Evidentemente, hay algunas prescripciones de fármacos que no sólo son convenientes, sino muy necesarias en según qué momentos vitales de la persona (por ejemplo, para episodios de picos de ansiedad, un determinado ansiolítico). El problema, en definitiva, no es tanto el fármaco prescrito como la forma y la duración que adopta dicha recomendación médica.
«Me han dicho que la depresión es para toda la vida» o «yo es que ya qué voy a cambiar a estas alturas» son dos claros ejemplos de la casuística que nos encontramos a día de hoy. Por una parte, una «cronificación» de trastornos emocionales que no debería ser de ese modo (porque no, la depresión se puede tratar y que, por tanto, un paciente deje de corresponderse con esa etiqueta diagnóstica) y, por otra, la escasa educación emocional en el sector poblacional más mayor que no termina de comprender que los cambios conductuales son posibles, eso sí, con bastante esfuerzo.
Los adultos mayores han crecido con una figura muy asentada en el ámbito médico, en la que han aprendido a depositar confianza y a la que entienden como una «autoridad» en su campo de conocimiento. No ocurre así con los psicólogos, que son figuras relativamente recientes y cuyo papel genera cierta desconfianza al estar implicada en su trabajo una pieza fundamental que no se ha desarrollado (en líneas generales) en generaciones pasadas: la identificación y expresión de las emociones.

Entonces, ¿cómo podemos abordar la situación de la medicalización de los problemas psicológicos?
Tenemos que plantearnos este problema como algo multidisciplinar de forma que, al igual que hay varios factores que pueden estar alimentando el problema, también son varios factores los que deben ponerse en marcha en aras de resolverlo (iremos desde el nivel más macro hasta el nivel micro):
Por una parte, el sistema nacional de salud debería garantizar no solamente un acceso a los profesionales médicos que supervisen ciertas medicaciones cuando éstas son necesarias, sino también a profesionales de la salud que se encargan de un abordaje terapéutico basado en la psicoeducación, el desarrollo de herramientas y el cambio de conducta hacia patrones más saludables para uno mismo y los demás.
Por otra parte, sería muy recomendable que psiquiatras y psicólogos trabajaran codo con codo y, en el caso de adultos mayores, incluso en conjunto (simultáneamente), de manera que la figura del psicólogo dejara de entenderse de forma hostil, sino como un complemento a la figura del psiquiatra que aporta otros conocimientos que pueden ser necesarios y beneficiosos para el paciente en cuestión.
Finalmente, por parte del paciente tratar de mantener una actitud abierta al cambio y a la posibilidad de generar un cambio por sí mismo, ya que anclarse a una medicación de por vida es sobreentender que hay situaciones que no van a cambiar cuando, en realidad, en muchas ocasiones se puede tomar un rol un poco más activo y mejorar la calidad de vida de uno mismo y de los que están a su alrededor.
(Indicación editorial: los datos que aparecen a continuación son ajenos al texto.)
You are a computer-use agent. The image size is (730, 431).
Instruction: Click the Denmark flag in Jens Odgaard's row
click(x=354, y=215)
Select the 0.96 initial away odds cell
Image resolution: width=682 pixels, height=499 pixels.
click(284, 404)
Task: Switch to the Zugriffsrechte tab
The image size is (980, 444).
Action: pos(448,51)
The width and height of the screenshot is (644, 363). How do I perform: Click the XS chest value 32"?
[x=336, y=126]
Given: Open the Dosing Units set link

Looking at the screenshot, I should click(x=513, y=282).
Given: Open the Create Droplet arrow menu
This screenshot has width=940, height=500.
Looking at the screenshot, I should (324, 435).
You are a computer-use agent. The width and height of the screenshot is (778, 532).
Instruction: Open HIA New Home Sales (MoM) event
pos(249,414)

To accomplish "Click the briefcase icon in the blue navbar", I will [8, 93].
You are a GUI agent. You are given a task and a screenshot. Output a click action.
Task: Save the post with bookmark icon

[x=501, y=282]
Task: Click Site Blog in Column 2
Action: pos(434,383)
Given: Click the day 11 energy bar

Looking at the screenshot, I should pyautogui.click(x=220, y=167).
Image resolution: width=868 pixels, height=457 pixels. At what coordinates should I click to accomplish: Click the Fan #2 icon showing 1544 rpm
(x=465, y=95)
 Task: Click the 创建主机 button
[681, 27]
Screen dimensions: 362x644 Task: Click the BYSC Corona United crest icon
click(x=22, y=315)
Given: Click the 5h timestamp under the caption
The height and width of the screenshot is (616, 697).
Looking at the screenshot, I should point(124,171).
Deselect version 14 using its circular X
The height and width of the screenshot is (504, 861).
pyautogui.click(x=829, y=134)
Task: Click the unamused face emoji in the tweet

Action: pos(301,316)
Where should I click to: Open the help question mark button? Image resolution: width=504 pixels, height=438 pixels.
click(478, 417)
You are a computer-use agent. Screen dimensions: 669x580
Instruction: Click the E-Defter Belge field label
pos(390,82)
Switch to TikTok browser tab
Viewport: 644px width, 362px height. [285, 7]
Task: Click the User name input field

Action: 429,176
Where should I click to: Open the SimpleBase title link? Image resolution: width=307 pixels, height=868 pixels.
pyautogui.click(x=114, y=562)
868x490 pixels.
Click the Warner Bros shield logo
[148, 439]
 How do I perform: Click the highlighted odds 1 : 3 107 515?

Volviendo al ejemplo de la ansiedad, todas las personas podemos experimentar episodios difíciles con picos de malestar que requieran una pauta médica determinada, pero prescribir de forma crónica una medicación ansiolítica nos puede llevar a perder el foco en cuáles son los factores que detonan esas reacciones ansiógenas y qué podríamos hacer activamente al respecto para modificar la situación emocional de la persona que acude a consulta.